It was raining and pouring but Los Angeles film makers, celebrities, city officials and media came out among others to show their strong support for the Pan African Film Festival (PAFF) on Thursday night. Guests graced the Director’s Guild of America where the opening event was hosted, with their beautiful and colorful outfits. Among the guests was African Vibes Magazine Editorial Director, Amabel Niba.
The evening was kicked off by Ayuko Babu, PAFF’s founder, and hosted by the charismatic and ever so charming Blair Underwood. Marla Gibbs was given the coveted Lifetime Achievement Award with a fun acceptance speech asking Babu to rename the award because she was not done yet. Also honored was Actor Omar Benson Miller (“Miracle at St. Anna”) for PAFF’s Canada Lee Award. The funny actor left the podium saying “I do not want to be one of those actors who are disillusioned by Hollywood. Instead of letting Hollywood work me, I will work Hollywood”.
California Assembly Speaker Karen Bass flew in from Sacramento where she and her colleagues were working hard to get a very late state budget together, so she could be at this event. She was recognized for her commitment to supporting the exhibition of film, art and creative expression with the Community Service Award. Also awarded for her support and commitment to the festival was South Africa Consulate General Honorable Jeanette Ndhlovu who made guests laugh when she told everyone that Blaire Underwood had made a commitment to go Shark diving in South Africa. A scary prospect for such a favorite among women but a good faith gesture all the same.
After the awards was a screening of the movie “Jerusalema”. When asked about her impression of the festival and opening movie, African Vibes Editorial Director said “This festival is so necessary. You can tell from the fliers and filmmakers who are here tonight and promoting their films, that they have worked really hard. We need to come out and show our support for them by watching their movies. We all owe our gratitude to Babu and his team for making it possible for black fim-makers from all over to expose their work, in effect sharing our stories with the community.
“As far as Jerusalema is concerned, I think Ralph Zinman made me proud. The story was engaging even though it was a little longer than I expected. Rapulana Seiphemo played his character, Lucky Kunene, quite convincingly. South Africa is definitely taking the lead in film-making with films that can truly compete with the West; a reminder that the world has gotten smaller. I am sure there are many African filmmakers who are hot on the heels of Hollywood, working with less but making the most out of the tools and finance they have to produce some compelling films.”
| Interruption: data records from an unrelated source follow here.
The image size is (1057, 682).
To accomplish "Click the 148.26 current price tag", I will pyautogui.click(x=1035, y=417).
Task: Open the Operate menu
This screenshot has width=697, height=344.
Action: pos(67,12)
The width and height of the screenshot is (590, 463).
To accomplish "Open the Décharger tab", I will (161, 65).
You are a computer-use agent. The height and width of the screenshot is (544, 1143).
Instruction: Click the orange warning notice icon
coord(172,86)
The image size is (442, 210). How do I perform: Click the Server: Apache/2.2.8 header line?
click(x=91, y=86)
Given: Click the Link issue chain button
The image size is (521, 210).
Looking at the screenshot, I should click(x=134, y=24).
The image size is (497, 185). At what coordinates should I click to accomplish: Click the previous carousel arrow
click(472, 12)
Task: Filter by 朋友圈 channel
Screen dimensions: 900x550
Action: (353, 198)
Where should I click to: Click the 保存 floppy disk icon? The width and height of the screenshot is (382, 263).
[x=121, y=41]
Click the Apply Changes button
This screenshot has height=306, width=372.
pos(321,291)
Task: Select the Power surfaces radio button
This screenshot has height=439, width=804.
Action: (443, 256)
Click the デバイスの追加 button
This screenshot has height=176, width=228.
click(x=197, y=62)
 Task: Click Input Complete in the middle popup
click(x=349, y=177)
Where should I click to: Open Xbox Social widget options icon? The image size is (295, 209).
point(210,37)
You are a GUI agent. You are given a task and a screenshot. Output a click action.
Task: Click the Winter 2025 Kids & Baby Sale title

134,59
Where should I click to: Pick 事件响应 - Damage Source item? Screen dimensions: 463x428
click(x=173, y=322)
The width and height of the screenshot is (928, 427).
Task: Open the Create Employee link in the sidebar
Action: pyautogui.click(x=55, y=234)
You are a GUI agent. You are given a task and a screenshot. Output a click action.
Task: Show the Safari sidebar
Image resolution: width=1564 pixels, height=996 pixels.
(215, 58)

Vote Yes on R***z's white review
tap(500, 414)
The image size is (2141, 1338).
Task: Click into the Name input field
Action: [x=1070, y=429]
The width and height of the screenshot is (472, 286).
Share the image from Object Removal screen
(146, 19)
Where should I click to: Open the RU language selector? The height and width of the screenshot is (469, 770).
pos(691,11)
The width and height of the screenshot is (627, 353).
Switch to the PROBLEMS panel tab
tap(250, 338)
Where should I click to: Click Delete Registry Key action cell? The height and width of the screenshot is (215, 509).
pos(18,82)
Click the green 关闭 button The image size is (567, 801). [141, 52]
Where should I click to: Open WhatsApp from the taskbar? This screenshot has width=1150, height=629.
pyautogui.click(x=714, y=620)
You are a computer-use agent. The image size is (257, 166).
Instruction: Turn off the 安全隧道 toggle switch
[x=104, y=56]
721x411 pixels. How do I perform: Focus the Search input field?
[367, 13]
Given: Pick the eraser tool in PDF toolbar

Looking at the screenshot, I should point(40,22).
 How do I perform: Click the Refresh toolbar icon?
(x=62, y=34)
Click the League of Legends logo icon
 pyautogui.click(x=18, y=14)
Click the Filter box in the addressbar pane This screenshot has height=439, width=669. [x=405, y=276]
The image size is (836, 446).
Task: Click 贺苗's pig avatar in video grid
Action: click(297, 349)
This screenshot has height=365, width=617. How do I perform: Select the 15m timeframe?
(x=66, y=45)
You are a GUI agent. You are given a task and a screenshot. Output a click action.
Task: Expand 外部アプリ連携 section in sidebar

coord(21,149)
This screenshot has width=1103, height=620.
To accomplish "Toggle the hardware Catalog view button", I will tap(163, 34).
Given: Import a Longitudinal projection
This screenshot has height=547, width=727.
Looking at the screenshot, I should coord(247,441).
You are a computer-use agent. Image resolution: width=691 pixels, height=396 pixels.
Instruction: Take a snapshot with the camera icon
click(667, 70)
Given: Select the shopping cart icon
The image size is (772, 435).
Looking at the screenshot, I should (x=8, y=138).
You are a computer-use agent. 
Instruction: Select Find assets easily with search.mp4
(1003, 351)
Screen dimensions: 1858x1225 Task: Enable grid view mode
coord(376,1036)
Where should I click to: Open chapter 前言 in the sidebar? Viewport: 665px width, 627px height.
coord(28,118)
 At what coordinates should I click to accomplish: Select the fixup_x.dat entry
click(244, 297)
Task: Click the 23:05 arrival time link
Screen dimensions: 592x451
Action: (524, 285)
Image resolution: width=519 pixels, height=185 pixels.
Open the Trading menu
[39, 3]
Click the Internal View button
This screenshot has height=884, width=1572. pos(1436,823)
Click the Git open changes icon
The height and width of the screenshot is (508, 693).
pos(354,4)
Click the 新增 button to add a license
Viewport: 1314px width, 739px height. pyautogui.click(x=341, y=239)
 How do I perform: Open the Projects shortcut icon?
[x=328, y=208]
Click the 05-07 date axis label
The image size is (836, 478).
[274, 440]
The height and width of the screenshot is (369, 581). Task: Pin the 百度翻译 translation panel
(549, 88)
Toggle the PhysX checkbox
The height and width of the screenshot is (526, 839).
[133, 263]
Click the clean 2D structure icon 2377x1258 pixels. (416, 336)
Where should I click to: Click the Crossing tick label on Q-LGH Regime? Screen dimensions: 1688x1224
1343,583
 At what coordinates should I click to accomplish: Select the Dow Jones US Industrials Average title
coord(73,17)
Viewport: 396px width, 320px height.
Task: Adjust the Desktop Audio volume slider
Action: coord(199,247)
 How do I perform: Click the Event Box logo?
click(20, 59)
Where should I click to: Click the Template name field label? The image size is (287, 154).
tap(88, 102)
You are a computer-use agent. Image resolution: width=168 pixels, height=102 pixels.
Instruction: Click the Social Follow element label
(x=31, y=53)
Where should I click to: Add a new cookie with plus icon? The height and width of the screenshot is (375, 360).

Niba’s statement rings true indeed and can be seen in the diverse story telling of the filmmakers who made submissions this year. After the screening, film makers wasted no time in promoting their movies and encouraging guests and media representatives to screen them. The evening progressed with buffet style dinner, cocktails and a live music presentation from George Clinton’s band. Overall the night was a success and a reminder that the success of those telling our stories need the support of the community; our support.